I banchieri americani telefonano ai deputati repubblicani del Congresso e le loro chiamate sono sempre meno educate; mobilitano i dirigenti delle grandi aziende e la potente Camera di Commercio. Malgrado la proposta repubblicana per un aumento del debito di sei settimane (che il presidente Obama deve ancora esaminare), Wall Street è preoccupata e non vuole sentir parlare dell’ipotesi di un default di pagamento. Ipotesi che si tradurrà in realtà fra due settimane, se la proposta repubblicana verrà respinta e se nessun accordo verrà trovato.

Il problema è che ci sono due Wall Street e due partiti repubblicani.
La prima Wall Street, quella dei Lloyd Blankfein (Goldman Sachs), Jamie Dimon (JP Morgan Chase) o Michael Corbat (Citigroup), è autenticamente nel panico all’idea della reazione a catena provocata da un default di pagamento, anche minimo o di breve durata.
Questa Wall Street si rivolge al primo partito repubblicano, quello degli eletti più o meno moderati e ragionevoli, coscienti che il paese è sul bordo di un Armageddon finanziario.

Ma l’altra ala del partito, che conta circa il 40% degli eletti e non vuole o non osa sfidare il Tea Party, guarda verso la seconda Wall Street : quella dei traders, la Borsa che dall’inizio della crisi del bilancio ha perso solo qualche punto e che ancora ieri ha visto il Dow Jones chiudere al rialzo.
Questa Wall Street non è stupida : nei precedenti scontri sul bilancio o il debito fra Barack Obama e la destra ha visto come i due partiti finiscono per trovare sempre un compromesso.

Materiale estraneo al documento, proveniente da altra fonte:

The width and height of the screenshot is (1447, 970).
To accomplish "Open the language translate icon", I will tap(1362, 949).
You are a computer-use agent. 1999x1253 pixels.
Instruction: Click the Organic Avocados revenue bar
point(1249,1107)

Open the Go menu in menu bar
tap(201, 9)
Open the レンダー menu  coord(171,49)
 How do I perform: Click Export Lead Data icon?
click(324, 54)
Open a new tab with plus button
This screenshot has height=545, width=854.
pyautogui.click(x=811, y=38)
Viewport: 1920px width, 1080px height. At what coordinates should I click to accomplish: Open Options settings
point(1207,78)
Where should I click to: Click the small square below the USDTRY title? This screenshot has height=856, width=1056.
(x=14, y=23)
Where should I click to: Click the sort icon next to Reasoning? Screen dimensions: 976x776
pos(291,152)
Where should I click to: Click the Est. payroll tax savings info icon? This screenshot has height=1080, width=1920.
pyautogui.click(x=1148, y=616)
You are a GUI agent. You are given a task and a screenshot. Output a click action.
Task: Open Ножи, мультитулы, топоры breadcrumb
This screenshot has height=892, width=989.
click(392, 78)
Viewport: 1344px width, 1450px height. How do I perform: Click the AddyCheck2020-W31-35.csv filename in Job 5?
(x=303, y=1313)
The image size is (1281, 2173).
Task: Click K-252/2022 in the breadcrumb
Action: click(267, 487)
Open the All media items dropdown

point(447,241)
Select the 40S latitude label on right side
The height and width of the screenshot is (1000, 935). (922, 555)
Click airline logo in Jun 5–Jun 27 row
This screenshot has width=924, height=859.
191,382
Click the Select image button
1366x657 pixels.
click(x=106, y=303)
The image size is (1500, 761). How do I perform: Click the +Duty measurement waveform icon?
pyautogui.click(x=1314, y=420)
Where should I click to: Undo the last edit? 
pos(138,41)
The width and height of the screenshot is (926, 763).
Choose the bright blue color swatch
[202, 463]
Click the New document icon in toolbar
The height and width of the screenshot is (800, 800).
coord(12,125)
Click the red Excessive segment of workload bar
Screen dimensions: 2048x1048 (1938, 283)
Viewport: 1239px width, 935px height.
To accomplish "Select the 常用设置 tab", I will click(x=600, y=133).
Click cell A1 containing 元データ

Dal primo clash sul tetto del debito, nell’estate 2011, i mercati hanno imparato a trattare queste tensioni come degli happenings di vecchi attori stanchi.
Certo, la crisi del 2011 aveva cancellato 6.000 miliardi di dollari di capitalizzazione in Borsa su scala mondiale, ma le Borse erano ben presto ripartite al rialzo.
Sarebbe però sufficiente ben poco per far spaventare i mercati : quando nel 2008 i repubblicani avevano respinto un piano del governo per il salvataggio delle banche, in un giorno la Borsa aveva perso il 7%.

Da un lato, la calma della Borsa incoraggia l’ala ultraconservatrice della destra nel suo rifiuto di un compromesso.
Una manciata di eletti coriacei ritiene che i timori sul debito sono tutt’al più una manipolazione : “C’è molta esagerazione incoraggiata dai media – afferma ad esempio Ted Yoho, congressman della Florida – Non ci troveremo in una situazione di default.”

Questo genere di dichiarazioni dovrebbe far paura agli investitori, perché nel caso di un blocco politico sul debito le Borse potrebbero andare nel panico in mille modi e molto rapidamente, in quanto le somme in gioco sono enormi. Il panico sarebbe mondiale, perchè circa la metà del debito pubblico americano è detenuta da governi stranieri.

I prossimi giorni mostreranno chi vincerà; se i dirigenti inquieti o gli investitori imperturbabili.
Il problema è che Wall Street da un lato cerca di spaventare o di far ragionare i politici e dall’altro fa ben attenzione a non vendere in un mercato che non scende.
I giorni passano e questa schizofrenia è sempre meno sopportabile. Se non lo faranno i politici, sarà Wall Street a dover decidere.